The nation was stunned. How could this happen? The video so clearly showed that these officers used excessive force, and we were all witnesses. It has been a little over 30 years since the Rodney King assault and it’s amazing how nothing has changed and in some ways, everything has changed. The videos we now watch of police brutality are not only shot by innocent bystanders, hoping to bring justice to the victims, but by the police officers themselves.
A little over 80% of large police forces in America use body cams and police officers are supposed to have them on while they are policing the community. It’s meant to provide accountability and a sense of safety for the citizens in case something goes wrong. But if there was video evidence of Rodney’s King’s assault and there was no justice served then why would it make a difference now? All these videos prove is that America has a sordid fascination with watching Black people be tortured and die.
During Reconstruction and the Jim Crow era, it’s estimated that around 3,450 Black people in this country were lynched. Black people could be lynched for a myriad of reasons such as perceived disrespect by a white person, to a white woman falsely accusing a Black man of rape. But at the heart of this gruesome murders was the belief that Black people were inferior to white people and should be kept in their place. Lynching’s became a sort of spectacle. They would be advertised and whole towns would gather and pose with the mutilated corpse of a Black person. White people would buy postcards and share with their loved ones in other cities to showcase what they were doing with their lives. America loves to watch Black people suffer. So, is it any surprise that when a Black person is assaulted or abused by the police that we’re now grateful for the body cam footage or the dashboard footage? We could never believe the Black person or their family if we can’t see it with our own eyes. Even if they have the bruises, and the dead body to prove it.
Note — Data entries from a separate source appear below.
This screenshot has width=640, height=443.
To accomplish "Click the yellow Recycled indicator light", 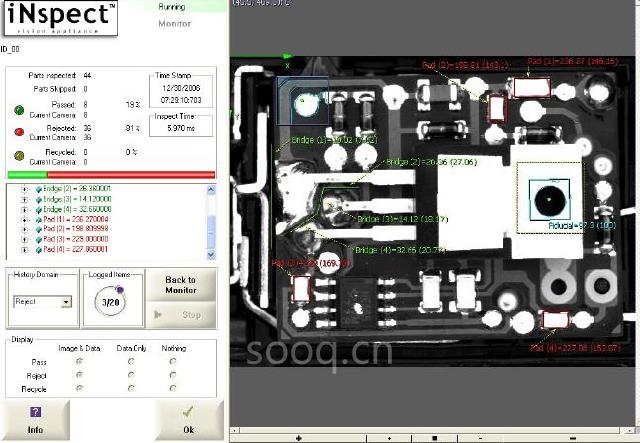I will pyautogui.click(x=19, y=155).
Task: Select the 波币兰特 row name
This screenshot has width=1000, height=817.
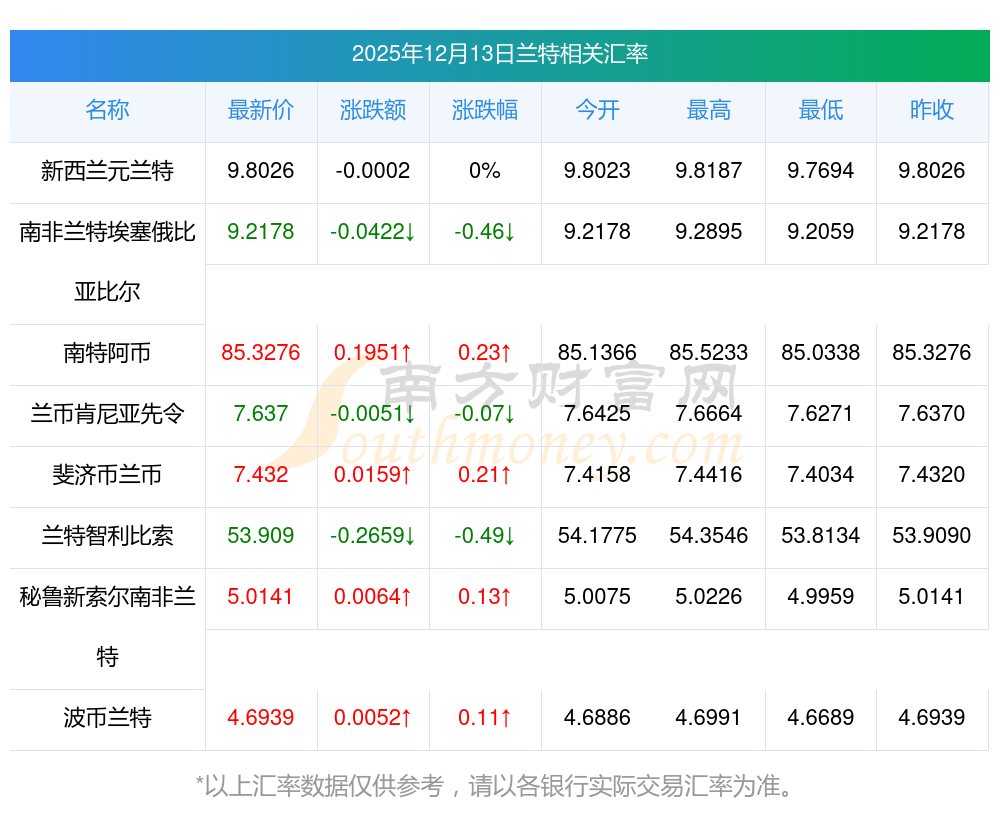Action: point(107,718)
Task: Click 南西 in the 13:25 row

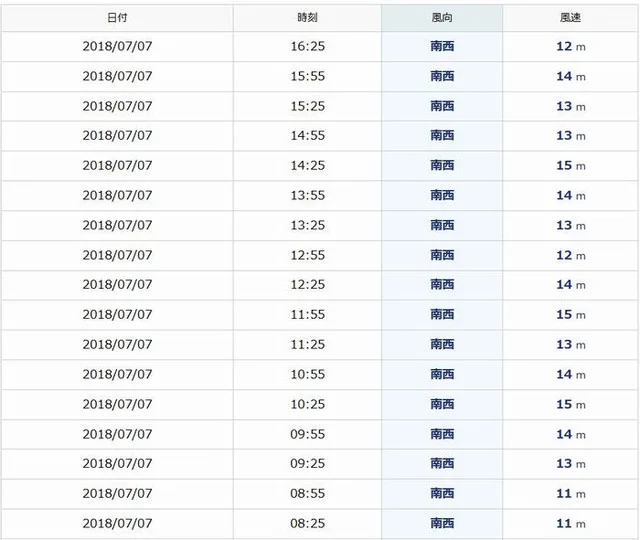Action: (442, 225)
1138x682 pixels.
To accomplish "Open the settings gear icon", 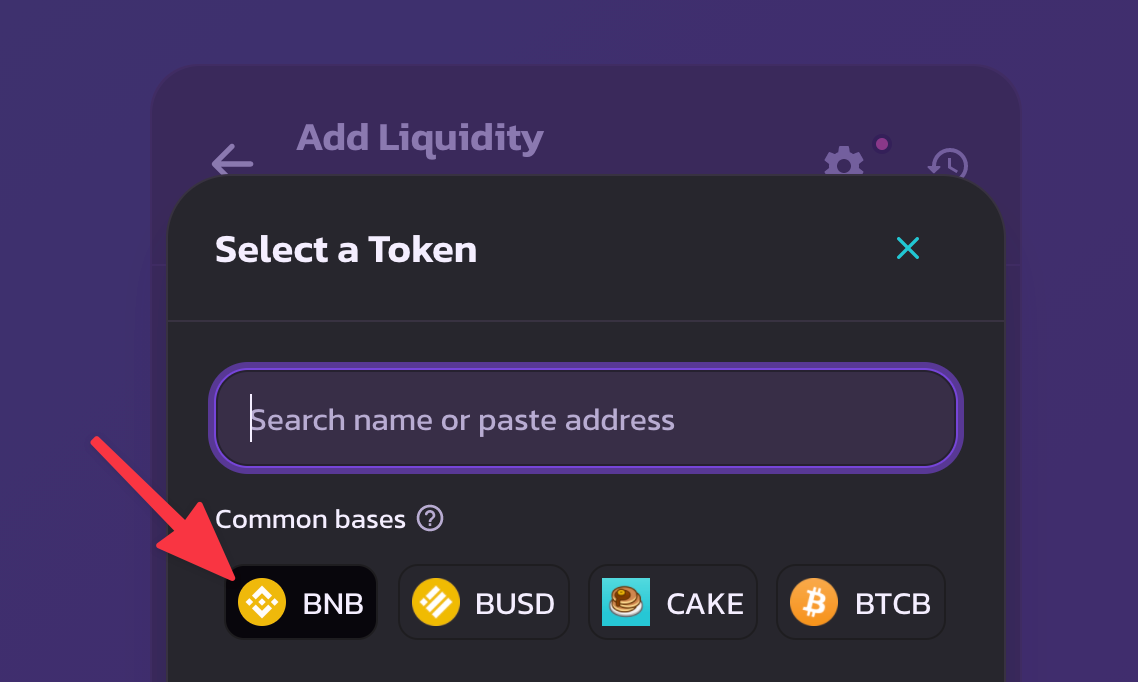I will [x=843, y=161].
As I’ve had to watch and bear witness to another Black body being murdered by the police, I started to wonder what does this do to my own body? To see your people being murdered in the streets repeatedly. First you are sad. As the world marched against the murder of George Floyd, I found myself crying nonstop. Seeing the video, and hearing him plead for his life was a pain no one should ever have to witness. Second, you become angry. With everyone and everything. As you walk around feeling as though your world is on fire, you wonder how people can smile and act like they don’t see the smoke? But then you realize that not everyone is affected the same way, because not everyone lives the life of a Black person. Third, you find yourself on edge. Nervous that at any moment, you could be next. You could be the next hashtag and it would be your family and friends left to fight to protect your name and reputation. And if it’s not you, then it will become someone that you love.
These videos and instances of police brutality against Black people are modern day lynchings. They create the same level of fear, and anxiety as a burnt corpse did swinging from a tree. They are meant to remind Black people of our place. But I would like to say that my ancestors did not fight and survive so that I could live my life in fear. It is not my job to provide entertainment at my own expense to appease white people. If we want to hold police accountable for their actions, it does not start with body cam footage. It starts with dismantling our police system in this country, and asking ourselves the hard questions about what police can do and should not be able to do. Asking why we have the highest rate of gun violence in the world? Why are Black people more likely to be stopped by the police, and why are police the biggest threat to the livelihood of young Black males in this country? We need to stop torturing Black people with live footage of our own genocide.